Render the entries from the line containing "I will 52,132." up to and including the line containing "tap(979, 279)" as a Markdown table with the columns No. and Text, one row per line, numbered sequentially. Omit blank lines.
○ ○ ○ ○ ○
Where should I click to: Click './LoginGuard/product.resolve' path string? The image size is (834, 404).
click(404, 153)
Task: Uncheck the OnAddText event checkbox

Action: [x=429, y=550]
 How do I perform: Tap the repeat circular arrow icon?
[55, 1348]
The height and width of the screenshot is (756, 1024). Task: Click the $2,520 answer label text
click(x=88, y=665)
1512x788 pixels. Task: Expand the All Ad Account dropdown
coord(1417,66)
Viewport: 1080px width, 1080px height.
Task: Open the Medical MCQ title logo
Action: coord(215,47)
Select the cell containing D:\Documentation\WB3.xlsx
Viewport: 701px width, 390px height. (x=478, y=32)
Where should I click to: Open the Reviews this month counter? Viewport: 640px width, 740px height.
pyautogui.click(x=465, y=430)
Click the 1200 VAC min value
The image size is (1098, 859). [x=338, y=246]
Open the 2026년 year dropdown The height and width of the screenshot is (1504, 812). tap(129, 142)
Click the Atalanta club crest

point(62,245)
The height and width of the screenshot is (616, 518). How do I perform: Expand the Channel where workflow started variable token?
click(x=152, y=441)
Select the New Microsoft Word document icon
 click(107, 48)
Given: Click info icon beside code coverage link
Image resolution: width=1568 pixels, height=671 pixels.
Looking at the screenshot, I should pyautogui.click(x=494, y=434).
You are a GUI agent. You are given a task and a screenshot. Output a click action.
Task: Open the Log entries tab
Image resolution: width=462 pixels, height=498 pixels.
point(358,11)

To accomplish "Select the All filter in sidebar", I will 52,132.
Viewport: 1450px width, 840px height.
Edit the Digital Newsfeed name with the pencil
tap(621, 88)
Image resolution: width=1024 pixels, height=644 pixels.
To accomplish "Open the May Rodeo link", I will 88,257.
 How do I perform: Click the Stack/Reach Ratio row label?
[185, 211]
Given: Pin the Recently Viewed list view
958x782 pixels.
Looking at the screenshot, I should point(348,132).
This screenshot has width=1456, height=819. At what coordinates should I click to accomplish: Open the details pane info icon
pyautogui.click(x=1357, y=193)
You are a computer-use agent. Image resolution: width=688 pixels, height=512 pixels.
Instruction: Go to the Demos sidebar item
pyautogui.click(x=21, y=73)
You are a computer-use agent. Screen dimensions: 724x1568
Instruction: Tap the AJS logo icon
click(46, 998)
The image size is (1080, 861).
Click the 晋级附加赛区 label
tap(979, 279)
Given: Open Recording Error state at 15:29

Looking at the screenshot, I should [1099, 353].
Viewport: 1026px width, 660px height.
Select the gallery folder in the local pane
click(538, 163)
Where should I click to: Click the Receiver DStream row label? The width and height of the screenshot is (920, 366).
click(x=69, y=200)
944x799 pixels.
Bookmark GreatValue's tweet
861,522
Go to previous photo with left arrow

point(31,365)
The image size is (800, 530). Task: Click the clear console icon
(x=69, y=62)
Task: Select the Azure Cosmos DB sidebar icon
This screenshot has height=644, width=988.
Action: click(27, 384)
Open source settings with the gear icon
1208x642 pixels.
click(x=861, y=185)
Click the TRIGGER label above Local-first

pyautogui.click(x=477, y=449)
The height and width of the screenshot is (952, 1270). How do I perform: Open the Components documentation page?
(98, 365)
○ ○ ○ ○ ○
### FULL SOLUTION
| No. | Text |
|---|---|
| 1 | To accomplish "Select the All filter in sidebar", I will 52,132. |
| 2 | Viewport: 1450px width, 840px height. |
| 3 | Edit the Digital Newsfeed name with the pencil |
| 4 | tap(621, 88) |
| 5 | Image resolution: width=1024 pixels, height=644 pixels. |
| 6 | To accomplish "Open the May Rodeo link", I will 88,257. |
| 7 |  How do I perform: Click the Stack/Reach Ratio row label? |
| 8 | [185, 211] |
| 9 | Given: Pin the Recently Viewed list view |
| 10 | 958x782 pixels. |
| 11 | Looking at the screenshot, I should point(348,132). |
| 12 | This screenshot has width=1456, height=819. At what coordinates should I click to accomplish: Open the details pane info icon |
| 13 | pyautogui.click(x=1357, y=193) |
| 14 | You are a computer-use agent. Image resolution: width=688 pixels, height=512 pixels. |
| 15 | Instruction: Go to the Demos sidebar item |
| 16 | pyautogui.click(x=21, y=73) |
| 17 | You are a computer-use agent. Screen dimensions: 724x1568 |
| 18 | Instruction: Tap the AJS logo icon |
| 19 | click(46, 998) |
| 20 | The image size is (1080, 861). |
| 21 | Click the 晋级附加赛区 label |
| 22 | tap(979, 279) |